Proton, the company behind the end-to-end encrypted Proton Mail, released PRoton CAPTCHA, a layered system to differentiate between humans and bots.
For the past decade and a half, CAPTCHAs and reCAPTCHAs have served as resource gatekeepers to deter bots from creating fake accounts, spamming forms, and executing brute-force attacks to guess usernames and passwords. The idea is to set a task that must be completed before granting access—and make it easy for a human to do but very difficult for a bot.
However, CAPTCHA visual challenges, such as transcribing a set of distorted characters or selecting all images with traffic lights, have become vulnerable to advancing image analysis tools and human solver services while remaining annoying to legitimate users. Organizations concerned about potential privacy issues may not be comfortable with reCAPTCHAs (the “I am not a robot” checkbox) because they rely on behavioral analysis and the server examining user history to winnow out suspicious users. Scammers are including CAPTCHA-solving services in their automated attacks. The increased use of large language models (LLMs) is also worrying: a technical report on GPT-4’s capabilities revealed that the LLM was able to persuade a human TaskRabbit worker to complete a visual CAPTCHA puzzle.

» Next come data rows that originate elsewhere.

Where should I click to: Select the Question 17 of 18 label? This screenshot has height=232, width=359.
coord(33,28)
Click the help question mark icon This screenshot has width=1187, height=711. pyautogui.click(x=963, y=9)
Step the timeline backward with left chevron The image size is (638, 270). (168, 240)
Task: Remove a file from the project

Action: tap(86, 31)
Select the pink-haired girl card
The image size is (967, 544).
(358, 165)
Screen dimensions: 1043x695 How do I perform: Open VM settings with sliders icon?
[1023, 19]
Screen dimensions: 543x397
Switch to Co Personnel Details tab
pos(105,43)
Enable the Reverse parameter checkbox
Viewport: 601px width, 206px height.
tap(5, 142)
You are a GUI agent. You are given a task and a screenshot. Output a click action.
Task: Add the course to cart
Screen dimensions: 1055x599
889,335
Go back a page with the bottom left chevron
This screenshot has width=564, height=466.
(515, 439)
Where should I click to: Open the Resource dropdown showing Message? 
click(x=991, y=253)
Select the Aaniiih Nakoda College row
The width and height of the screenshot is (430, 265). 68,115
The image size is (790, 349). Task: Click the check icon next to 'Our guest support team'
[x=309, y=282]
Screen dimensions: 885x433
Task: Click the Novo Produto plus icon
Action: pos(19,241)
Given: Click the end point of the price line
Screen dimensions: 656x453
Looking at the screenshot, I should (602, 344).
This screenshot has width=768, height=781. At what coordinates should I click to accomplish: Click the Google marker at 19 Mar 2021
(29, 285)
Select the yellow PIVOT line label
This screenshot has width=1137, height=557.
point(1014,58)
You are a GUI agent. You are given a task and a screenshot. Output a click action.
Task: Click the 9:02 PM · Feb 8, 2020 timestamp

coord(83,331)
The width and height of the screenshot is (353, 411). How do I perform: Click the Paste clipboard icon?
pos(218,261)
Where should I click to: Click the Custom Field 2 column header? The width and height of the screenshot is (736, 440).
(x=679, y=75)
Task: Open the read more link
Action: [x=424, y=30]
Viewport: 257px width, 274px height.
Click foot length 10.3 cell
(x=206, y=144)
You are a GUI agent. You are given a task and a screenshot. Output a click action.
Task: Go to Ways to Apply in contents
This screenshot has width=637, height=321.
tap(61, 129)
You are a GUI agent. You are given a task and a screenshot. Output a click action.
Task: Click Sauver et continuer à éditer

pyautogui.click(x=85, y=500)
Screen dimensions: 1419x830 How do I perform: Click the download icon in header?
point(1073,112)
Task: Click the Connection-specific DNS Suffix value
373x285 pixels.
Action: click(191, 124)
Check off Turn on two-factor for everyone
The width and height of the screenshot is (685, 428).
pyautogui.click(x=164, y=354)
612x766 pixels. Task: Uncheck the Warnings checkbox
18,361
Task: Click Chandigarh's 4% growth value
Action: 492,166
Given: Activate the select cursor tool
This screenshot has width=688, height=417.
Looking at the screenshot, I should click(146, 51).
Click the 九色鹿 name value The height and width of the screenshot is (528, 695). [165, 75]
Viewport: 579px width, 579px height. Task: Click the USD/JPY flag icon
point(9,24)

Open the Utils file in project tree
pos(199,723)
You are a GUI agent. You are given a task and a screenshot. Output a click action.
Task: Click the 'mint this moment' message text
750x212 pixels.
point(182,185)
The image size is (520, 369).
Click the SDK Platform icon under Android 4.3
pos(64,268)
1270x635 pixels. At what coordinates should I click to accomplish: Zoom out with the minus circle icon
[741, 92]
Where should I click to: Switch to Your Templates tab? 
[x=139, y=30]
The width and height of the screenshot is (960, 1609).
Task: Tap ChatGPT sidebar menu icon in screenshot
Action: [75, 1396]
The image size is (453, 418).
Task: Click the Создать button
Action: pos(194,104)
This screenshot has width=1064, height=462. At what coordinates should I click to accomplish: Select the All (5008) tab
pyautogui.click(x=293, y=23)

Proton CAPTCHA consists of three levels of discernment: computational proof-of-work tasks, visual challenges, and bot detection that the company said preserves user privacy. The system presents proof-of-work challenges for the user’s device to solve in the background, without bothering the user; meanwhile, it also runs detection tests to look for botlike identifiers. Friendly Captcha and mCAPTCHA also perform those two steps. What Proton CAPTCHA adds is a visual puzzle to solve, akin to the original CAPTCHA. The combination of the three actions, Proton said, makes it more expensive for automated account creation and abuse.